Tim Fox, current attorney general and candidate for governor, spoke and addressed the issues our Montana contractors and taxpayers face with respect to infrastructure needs. Montana has champagne infrastructure needs, funded by a beer budget. And while the federal government chips in 87 percent of the cost of federal infrastructure jobs in Montana, the 13 percent that Montana has in its coffers hasn’t grown much. Raising the gas tax has helped some, but in beer terms, going from Pabst Blue Ribbon to Miller Lite isn’t much of a leap and doesn’t get us to the funding level our infrastructure requires. Consider the local impacts to the Flathead Valley on our infrastructure: of the 13 million visitors to Montana annually, we receive between 3 and 4 million. There are about 100,000 people who live in the valley. That means for every one of us, there are 30 tourists. So, in simplistic terms, each of us pays for 30 other folks to use our roads, water and sewer systems. Fox spoke of this conundrum, noting that because Montanans don’t favor a general sales tax, we need to find an alternate solution that fairly allocates cost of use.

The infrastructure backlog continues to grow. Flathead County is currently inventorying all trails that have been either fully or partially grant funded over the years to determine the scope of the county’s maintenance obligations and to fully assess any backlog of needed maintenance. With the gas tax increase, the county receives almost $400,000 in additional gas tax dollars from the state annually; however, I fear the county will find the $400,000 wholly inadequate to address trails maintenance, let alone county road maintenance needs.
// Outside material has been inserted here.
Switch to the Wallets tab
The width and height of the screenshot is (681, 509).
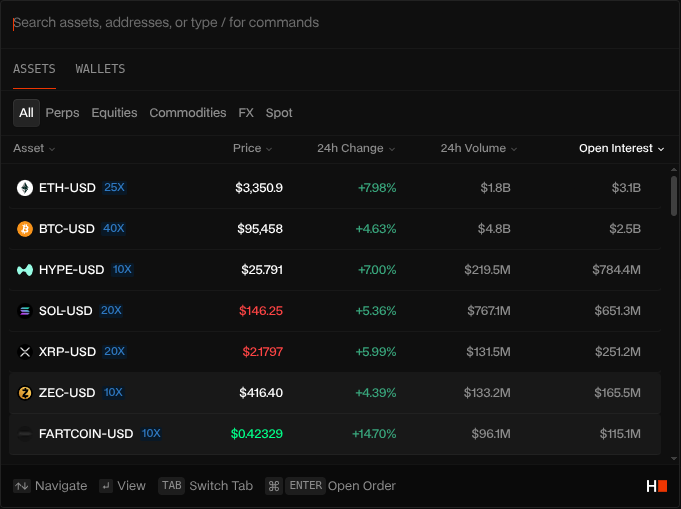click(x=100, y=69)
Membership at the Montana Contractors’ Association is diverse but united; it is not divided by political party or ideology, and it is focused on building a better Montana. Its concerns are concerns for all Montanans: conservation of taxpayer dollars through fair permitting processes and practical design to expedite the timeframe from bid to build; development of a long-term funding strategy to remove the full financial burden of infrastructure off of Montana backs and on to all users; and ensuring out-of-state contractors compete on a fair playing field with Montana contractors. As solutions to these issues will affect us all, please contact your state and local officials with any ideas you may have to help us build a better Montana.

Tammi Fisher is an attorney and former mayor of Kalispell.